A dispetto dell’alone di estrema artigianalità che ammanta il tutto, visto che ad eccezione di alcune marginali collaborazioni esterne tutto poggia sulle spalle del solo Fabrice Breton, ci si può solo togliere il cappello al cospetto della cura con cui BROK The InvestiGator è stato costruito. Seppur non debordanti ed abbacinanti, i vari elementi visibili su schermo si comportano in modo impeccabile, forti di una direzione artistica decisa e peculiare, capace di portare alla ribalta un mondo colorato e dettagliato, declinato in ottica smaccatamente cartoonistica, che una volta in movimento funziona a dovere. E che ha l’indubbio merito di creare un forte contrasto tra estetica e tematiche narrative. Da lodare senza riserve è anche l’impegno profuso nella localizzazione testuale del tutto, capace di andare ad abbracciare una dozzina di idiomi differenti, tra cui ritroviamo, fortunatamente, anche il nostro: una vera medaglia al valore che, come sempre in questi casi, non posso che fare a meno di appuntare sul petto di Brok. Notevole anche il lavoro svolto sul fronte audio, dato che ogni singola linea testuale è stata doppiata in un inglese eccellente in fatto a recitazione (fun fact: avevo partecipato pure io al casting per alcuni personaggi, venendo fortunatamente ignorato, visti i risultati ottenuti. Però sono nei credits della localizzazione: fatemi gongolare un po’). Decisamente più debole l’accompagnamento musicale, privo di temi capaci di installarsi con prepotenza nelle orecchie del giocatore, e che finiscono per risultare un mero tappeto accessorio.
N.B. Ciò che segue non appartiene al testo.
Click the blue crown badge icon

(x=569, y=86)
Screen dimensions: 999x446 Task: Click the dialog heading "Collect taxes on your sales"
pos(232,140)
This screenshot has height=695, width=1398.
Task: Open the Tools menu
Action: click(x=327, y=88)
Ci è voluto un po’ prima di vedere finalmente in azione BROK The InvestiGator in tutto il suo squamesco splendore, ma visto il risultato consegnatoci da COWCAT Games, non ci sono dubbi che l’attesa sia stata ampiamente ripagata. Il nuovo lavoro di Fabrice Breton, difatti, si presenta sulle scene forte di una precisa ed unica identità, composta da un mix di idee che ben si amalgamano tra di loro e che, anche in virtù delle varie possibilità di approccio, garantiscono ai completisti un elevatissimo tasso di rigiocabilità. Caratterizzato da una storia interessante, che potremo affrontare in più occasioni nel modo che maggiormente preferiamo, l’opera del coder transalpino non può che essere consigliata a tutti gli amanti delle avventure grafiche, ma anche a coloro che non ne sono fan incalliti, proprio in virtù della libertà che ci viene concessa.